The top 2 ways in which blockchain will disrupt the insurance industry
The insurance industry is one of the oldest in the world and has relatively not been impacted by any major technological advancements. However, with changing times, this cannot be the case anymore. With most of the big industries adopting blockchain technology to optimize their operations, the insurance industry cannot be left far behind.
According to a study conducted by PWC, 22% of insurance, and asset and wealth management businesses are at risk to disruption by FinTechs. The survey revealed that the insurance sector would be the most disrupted.
Insurance companies in the world today, are looking for ways to streamline their operations, become cost effective, and build greater trust in a new digital ecosystem. One of the ways they are doing that is by using blockchain technology.
A study conducted by Cognizant showed that 86% of the respondents said that blockchain is important, while 54% said it will transform the industry.
When asked to indicate the expected benefits of blockchain in insurance, the response was as follows:
We will focus on the top 2 benefits of blockchain in insurance:
- Faster claims settlement
The distributed ledger in blockchain can enable the insurer and other third parties to access and update information like claim forms, policy reports, review reports and evidence with ease.
Blockchain systems promote communication and coordination among various parties, thus streamlining claims submission, reducing loss and increasing customer satisfaction.
In a similar manner, the combination of satellite imagery, sensor data, mobile technology, and blockchain can be used to enable claims payment in the case of natural disasters in remote areas.
A sample use case of a death claim would work like this: A blockchain solution, would create a network of all the participants such as insurance companies, hospitals, funeral homes, govt department of health and finally the individual beneficiary. For deaths that occur in hospitals, the information about the deceased would be entered into the hospital’s IT systems, which would be integrated with the blockchain network. Insurers are then notified immediately for a match. The insurer then processes the claims automatically and disburse the required amount to the beneficiary.
2. Fraud Reduction
According to the National Health Care Anti-Fraud Association, healthcare fraud costs the country an estimated $68 billion annually (3% of the $2.26 trillion in health care spending).

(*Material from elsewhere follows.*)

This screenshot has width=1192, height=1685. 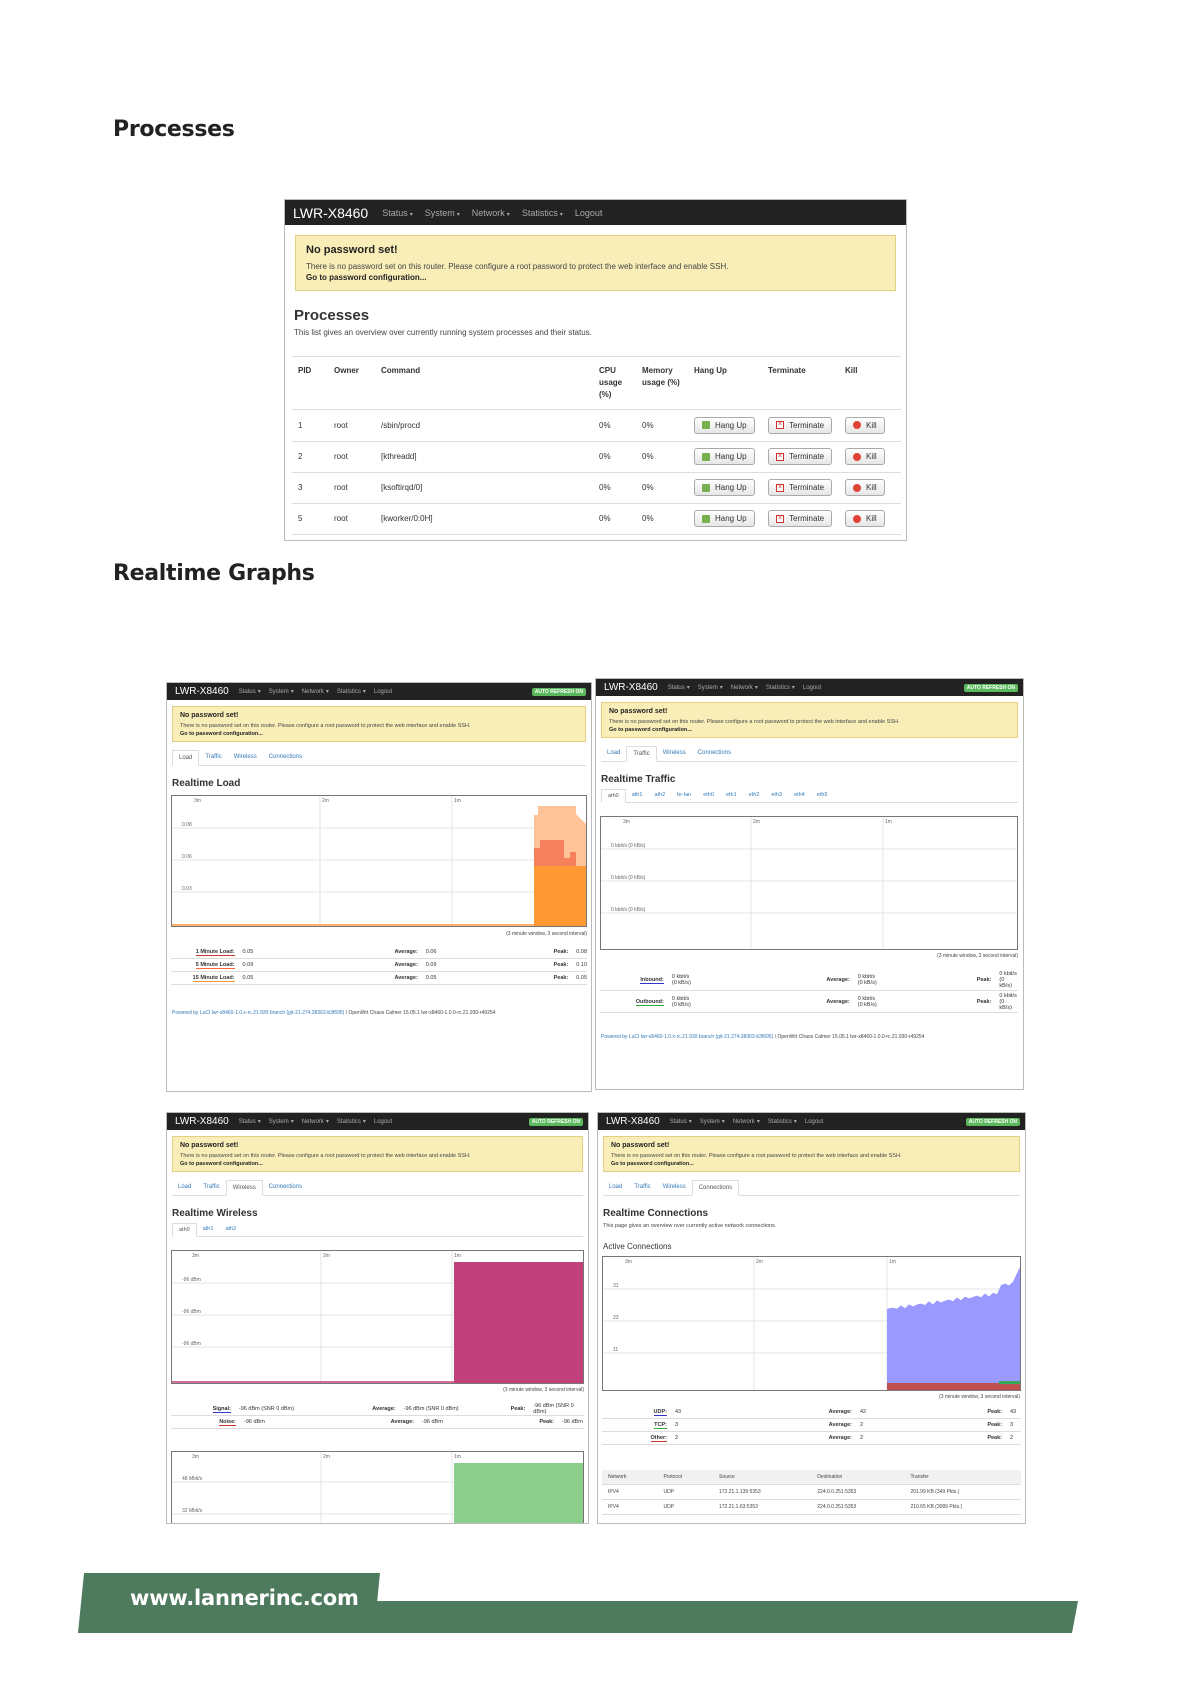 What do you see at coordinates (777, 795) in the screenshot?
I see `interface-tab-eth3: eth3` at bounding box center [777, 795].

Since blockchain provides a public ledger that is shared across multiple parties, it helps greatly in reducing errors and detecting fraud. The decentralized repository automatically verifies the authenticity of customers and transactions. This will help insurers identify duplicate transactions. Blockchain can also help to eliminate the inefficiencies, gaps and errors due to poor data quality from front and back offices in the case of specialty insurance and reinsurance where the insurer is not in touch with the end client. P&C insurers who seek clear visibility to their risk exposures and reinsurance contracts can gain it through blockchain. Even Medicare fraud can be greatly reduced with the use of blockchain.
Insurance companies should begin to identify top, high impact areas where blockchain can help significantly, and start testing and proving new models. For most insurers, a simple, internally focused use case will be a good start. Streamlining internal processes like monthly closes may also make sense. Once the internal viability is tested, insurers can then test the model out on a more customer-facing front, through the development of requisite legal, regulatory, and tax frameworks.